In a Dr. Who episode that I watched recently, the Doctor is traveling with two companions, Amy and her husband Rory.  In the process of exploring a new place and time, Amy is left in another time dimension and needs rescue.  Although the Doctor and Rory find Amy quickly, they soon discover that she has been struggling to survive in a hostile environment in a faster time stream where almost 40 years have passed.  So in Amy’s time stream, decades have gone by, but for the Doctor and Rory in their time stream, no more than a day or two has passed.  In her almost 40 years of waiting, Amy has become hard, bitter, and devoid of emotion apart from anger.  She wants nothing to do with the men who abandoned her. 

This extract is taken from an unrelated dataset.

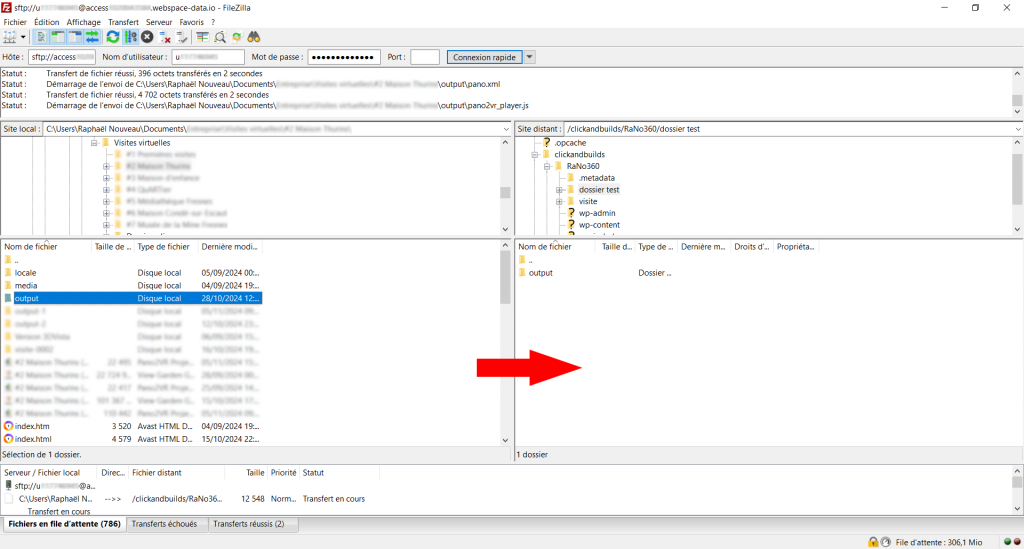The width and height of the screenshot is (1024, 549).
Task: Open the Site Manager dropdown arrow
Action: pos(22,37)
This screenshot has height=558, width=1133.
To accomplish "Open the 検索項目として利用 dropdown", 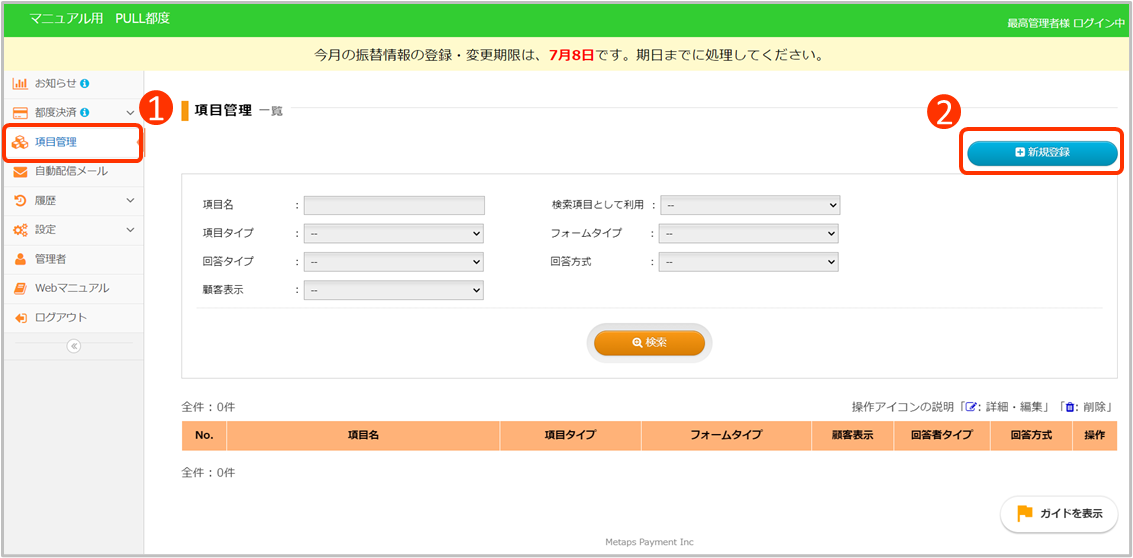I will (750, 205).
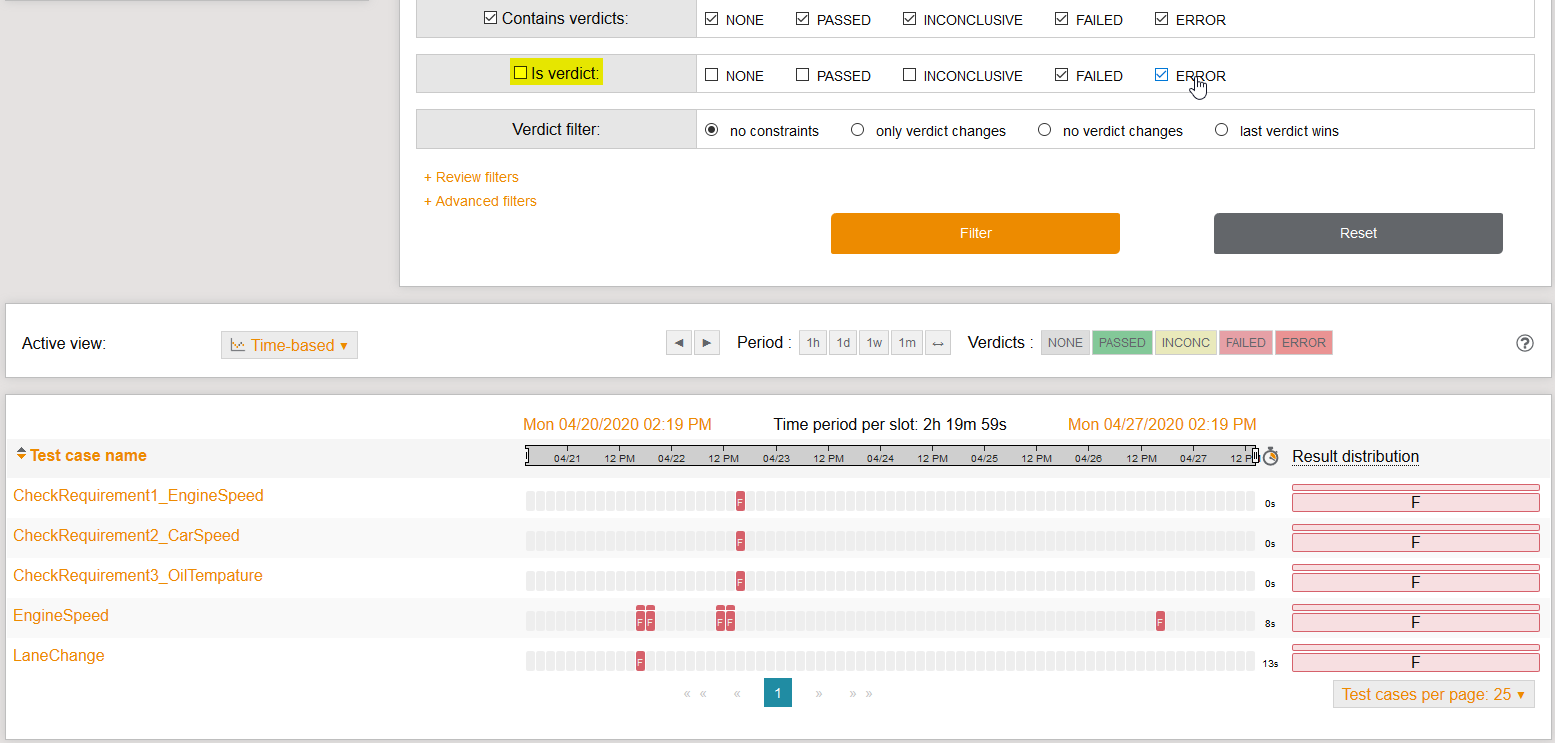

Amy has good reason to be angry and wary of the men who have now—finally—come to rescue her.  And this is where the episode transcends mere science fiction and becomes real food for thought.  Amy must come to grips with the perception-bending truth that while her nearly four decades of misery is very real, the Doctor and Rory did not abandon her the way she feels they did.  She needs to release her anger.  And then she must allow herself to access her emotions and engage in relationship with the Doctor and Rory so that they can in fact rescue her.  The rescue has become as much about rescuing Amy from her heart of bitterness as it is about rescuing her from her situation.  And in true television fashion, Rory slowly coaxes Amy to recover her emotional memory of their relationship, and in the end, she sacrifices the security of her bitterness in order to recover the “real” Amy.

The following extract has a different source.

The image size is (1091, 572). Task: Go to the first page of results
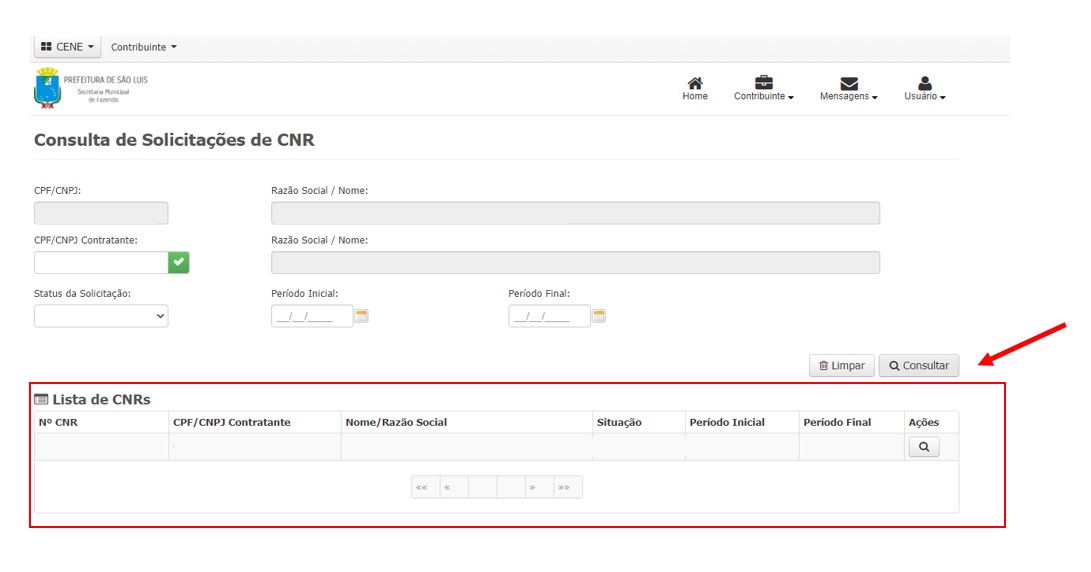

It strikes me that Amy’s experience in this episode of Dr. Who is often our own.  We are truly and deeply hurt, and it very much feels like God has abandoned us, or at the very least, is excruciatingly slow to rescue us.  But we are living in a different time stream than God.  We are bound by time and our sin nature, while God is eternal and perfect.  And while our pain of living in this fallen world is very legitimate, our perception of God is often artificially and inappropriately limited.  We are so hurt that we no longer feel that we can trust God.  And so, like Amy, we need to resolve our anger in the light of the larger truth that our Lord will never leave us or forsake us.  And beyond that, He will work great good out of our most difficult times of suffering.  Without doubt, we have the difficult work of grieving to do.  And then, as we allow ourselves to feel emotions other than fear and anger, we become able to cooperate in our rescue—to trust our Lord to redeem even the most difficult of circumstances.  And in true Biblical fashion, the Holy Spirit and our spiritual brothers and sisters can fan the flame of our faith, we can embrace our Lord’s rescue, and then become our real selves, the people our Lord created us to be and become.